{arrow}s auto-detection of column types is causing me some trouble when opening a large csv file. In particular, it drops leading zeroes for some identifiers and does some other unfortunate stuff. As the dataset is quite wide (a few hundred cols) and I don't want to set all schema values manually, I would like to somehow programatically set it.
A good start would be to convert all columns to character when opening the dataset with arrow::open_dataset
. Or correct the existing datase_connection$schema
object for particular columns.
However, I was not able to find out how to do so.
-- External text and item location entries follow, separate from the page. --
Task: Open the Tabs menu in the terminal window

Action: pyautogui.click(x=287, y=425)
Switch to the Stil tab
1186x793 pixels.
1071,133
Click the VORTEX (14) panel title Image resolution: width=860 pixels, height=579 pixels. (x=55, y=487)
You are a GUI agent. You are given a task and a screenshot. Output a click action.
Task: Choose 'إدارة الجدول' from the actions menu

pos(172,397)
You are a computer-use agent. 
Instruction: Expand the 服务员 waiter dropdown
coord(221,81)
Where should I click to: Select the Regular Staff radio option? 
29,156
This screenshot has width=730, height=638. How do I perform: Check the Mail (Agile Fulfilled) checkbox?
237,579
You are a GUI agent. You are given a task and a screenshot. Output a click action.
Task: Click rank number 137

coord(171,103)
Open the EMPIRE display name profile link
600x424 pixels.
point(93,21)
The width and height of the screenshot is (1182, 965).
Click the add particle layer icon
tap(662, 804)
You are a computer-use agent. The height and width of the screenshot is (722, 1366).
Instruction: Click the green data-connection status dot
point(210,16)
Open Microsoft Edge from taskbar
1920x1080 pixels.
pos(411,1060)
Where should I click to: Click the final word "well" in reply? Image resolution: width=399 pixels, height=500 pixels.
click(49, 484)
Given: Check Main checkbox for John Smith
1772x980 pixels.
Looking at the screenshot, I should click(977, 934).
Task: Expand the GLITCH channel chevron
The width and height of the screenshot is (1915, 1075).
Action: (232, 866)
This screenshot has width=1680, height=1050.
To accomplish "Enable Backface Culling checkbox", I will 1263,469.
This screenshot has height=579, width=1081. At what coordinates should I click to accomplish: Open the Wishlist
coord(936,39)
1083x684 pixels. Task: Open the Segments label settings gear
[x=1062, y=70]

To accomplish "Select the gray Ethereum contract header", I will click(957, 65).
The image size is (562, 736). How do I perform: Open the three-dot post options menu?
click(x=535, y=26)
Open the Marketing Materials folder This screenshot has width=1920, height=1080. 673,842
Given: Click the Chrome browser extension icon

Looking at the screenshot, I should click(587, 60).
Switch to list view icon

When you use arrow::open_dataset()
you can manually define a schema which determines the column names and types. I've pasted an example below, which shows the default behaviour of auto-detecting column names types first, and then using a schema to override this and specify your own column names and types. The example here does this programmatically as requested but you can define a schema by hand too.
library(arrow)
write_dataset(mtcars, "mtcars")
# opens the dataset with column detection
dataset <- open_dataset("mtcars")
dataset
#> FileSystemDataset with 1 Parquet file
#> mpg: double
#> cyl: double
#> disp: double
#> hp: double
#> drat: double
#> wt: double
#> qsec: double
#> vs: double
#> am: double
#> gear: double
#> carb: double
#>
#> See $metadata for additional Schema metadata
# define new schema automatically
chosen_schema <- schema(
purrr::map(names(dataset), ~Field$create(name = .x, type = string()))
)
# now opens the dataset with the chosen schema
open_dataset("mtcars", schema = chosen_schema)
#> FileSystemDataset with 1 Parquet file
#> mpg: string
#> cyl: string
#> disp: string
#> hp: string
#> drat: string
#> wt: string
#> qsec: string
#> vs: string
#> am: string
#> gear: string
#> carb: string